In reading Daniel Ionita’s Pentimento for the first time, I was reminded of Rabelais and His World by Mikhail Bakhtin. In this work, the concept of the carnival ‘celebrated temporary liberation from the prevailing truth and from the established order; it marked the suspension of all hierarchical rank, privileges, norms, and prohibitions. Carnival was the true feast of time, the feast of becoming, change and renewal’ (Bakhtin 1984, p.10). In a similar way, Ionita’s work seems to make everything topsy-turvy in a feat of absurdist humour, so that through poking a stick at everything, including himself, perhaps offers some relief from the anxieties of our present time.
In the opening poem, ‘Pig’, Ionita admits, ‘I was a pig once… no pretence – just simple, unostentatious piggery’ (p.3). A pig can be seen as a term for a greedy, dirty or unpleasant person just as it is an animal, and the honesty of this admission, that comes with ‘no imagining, / no dreaming,’ and perhaps no deception of good intentions could be seen as a comment on contemporary politics where the call to ‘strike him down’ has not been headed even while the pig rummages ‘through your front yard / backyard too / when you turned the other way’ (3). While this poem was written well before recent developments in USA politics, its continued relevance persists. The political theme continues in ‘I was my own dictator’, where the protagonist, firstly named ‘captain of my own destiny’ by HR, is finally told to ‘buzz off’ with the explanation of ‘We have one inclusive, equitable, and diverse dictatorship here. No space for outliers’ (p.5). While this poem may be taking a swipe at the far left there, with its characterisation of the employee with the ‘self-loathing haircut and two rings in his bottom lip’, there is also a preoccupation with an oppressive force, whether that force comes from without – the ‘diverse dictatorship’ – or from within; ‘I sign and stamp my banishment… I grab my hair / And scream to wake up’ (p.5).

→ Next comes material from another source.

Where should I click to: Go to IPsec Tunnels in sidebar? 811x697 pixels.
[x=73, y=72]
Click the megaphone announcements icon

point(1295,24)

There is the distinct feeling that the world is going to hell in a handbasket throughout this collection, and the poem ‘remembering Radio Yerevan’ talks about a humorous riddle where the protagonist attempts to save the world with only the help of a hedgehog:
So I saved the world. Yes, me.
It wasn’t easy
as humanity dragged us to buggery,
right on the edge of our
festering demise.
The natural voice is strong in this poem, with short sentences – ‘Yes, me’, and exclamation marks capturing the tone of the protagonist and his wife scolding him. She exclaims ‘You are so naïve / to believe this planet can be saved / by you and a hedgehog!’ (p. 7) It’s a funny and absurdist take on a very serious topic, perhaps displaying just how inoculated we have become in these modern times from feeling anything about our imminent demise due to the increasing effects of climate change and other related natural disasters. There is a discontent with the world as it is, as evident in ‘my destinies’, where the protagonist claims:
I sold happiness to tourists,
as if it was fairy floss at a country fair
they would open their mouths,
take one bite and then
throw it into the rubbish bin (p. 8).
In the same poem, keyboards are described as ‘monotonous and deadly’ existing in a ‘happy-screen world where no one / used pens anymore’ (p. 9). The future looks bleak and futile, yet the voice in the poem claims ‘I’d do it all again in a heartbeat’ (p. 9).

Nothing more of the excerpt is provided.